#### [REQUIRED ACTION]
Nothing but the lines from the one containing "DVD (936, 1318)" through the last line of the data below should be returned, each copied exactly.

Saved data entries
________________________________________

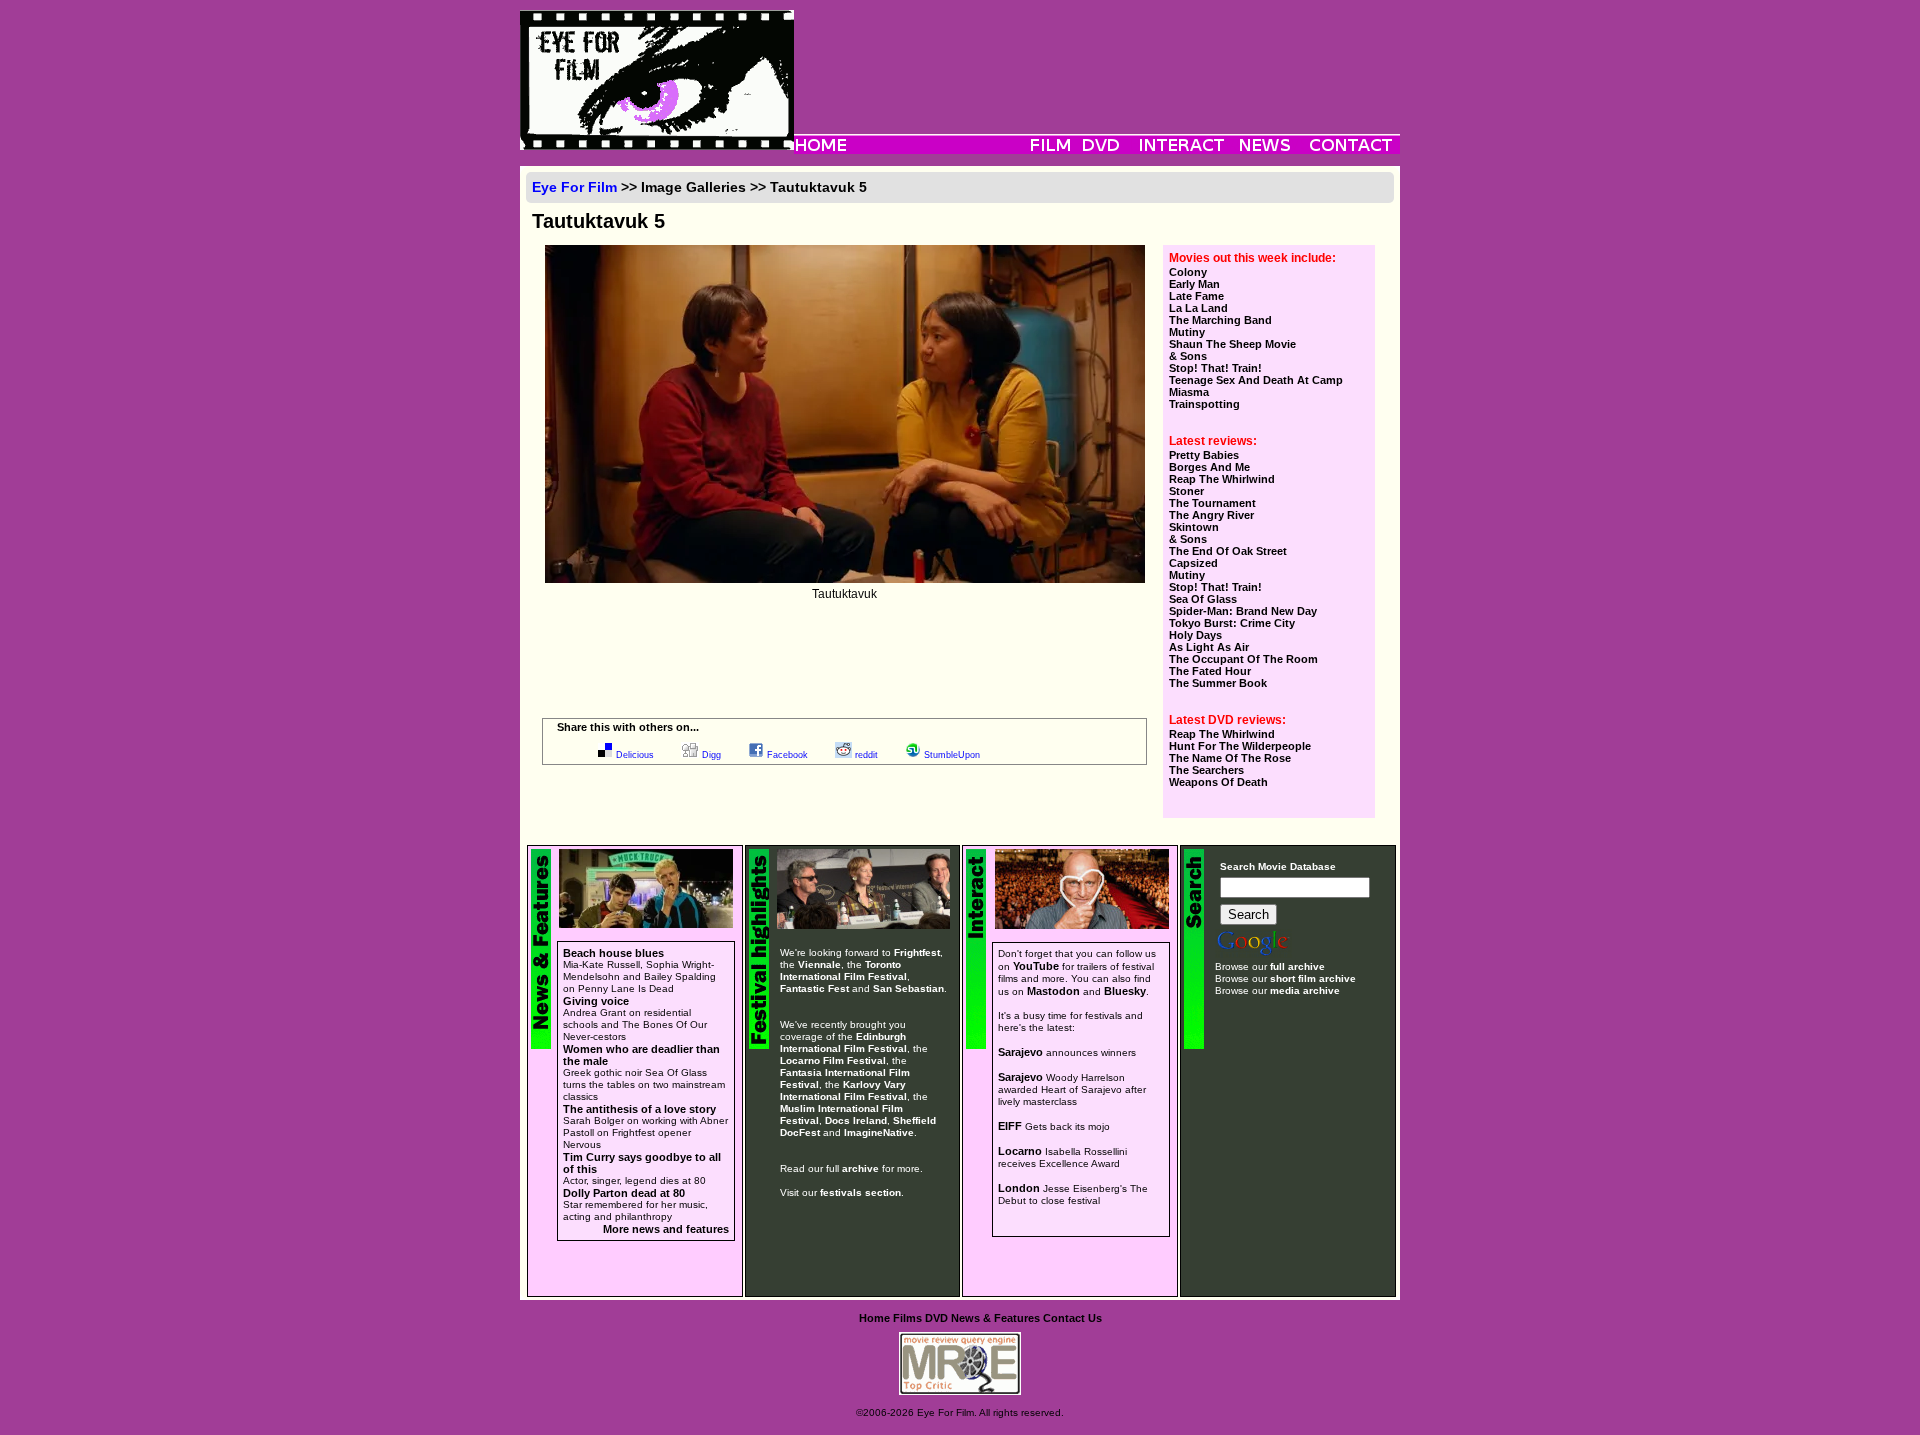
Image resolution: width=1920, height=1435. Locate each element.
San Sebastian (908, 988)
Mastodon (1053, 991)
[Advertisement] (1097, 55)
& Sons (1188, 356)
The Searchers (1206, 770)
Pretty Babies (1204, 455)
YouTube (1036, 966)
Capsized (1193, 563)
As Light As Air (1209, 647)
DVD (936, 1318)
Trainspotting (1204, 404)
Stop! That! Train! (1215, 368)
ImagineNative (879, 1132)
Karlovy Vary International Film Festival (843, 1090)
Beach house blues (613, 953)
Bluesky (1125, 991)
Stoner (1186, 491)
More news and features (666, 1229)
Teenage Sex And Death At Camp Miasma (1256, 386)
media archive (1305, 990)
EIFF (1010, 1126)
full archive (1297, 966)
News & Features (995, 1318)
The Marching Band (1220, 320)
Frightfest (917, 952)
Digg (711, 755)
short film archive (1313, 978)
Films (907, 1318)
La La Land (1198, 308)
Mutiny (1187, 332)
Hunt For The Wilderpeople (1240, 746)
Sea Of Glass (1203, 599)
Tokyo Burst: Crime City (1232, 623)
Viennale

________________________________________

#### [ANSWER TO THIS EXERCISE]
DVD (936, 1318)
Trainspotting (1204, 404)
Stop! That! Train! (1215, 368)
ImagineNative (879, 1132)
Karlovy Vary International Film Festival (843, 1090)
Beach house blues (613, 953)
Bluesky (1125, 991)
Stoner (1186, 491)
More news and features (666, 1229)
Teenage Sex And Death At Camp Miasma (1256, 386)
media archive (1305, 990)
EIFF (1010, 1126)
full archive (1297, 966)
News & Features (995, 1318)
The Marching Band (1220, 320)
Frightfest (917, 952)
Digg (711, 755)
short film archive (1313, 978)
Films (907, 1318)
La La Land (1198, 308)
Mutiny (1187, 332)
Hunt For The Wilderpeople (1240, 746)
Sea Of Glass (1203, 599)
Tokyo Burst: Crime City (1232, 623)
Viennale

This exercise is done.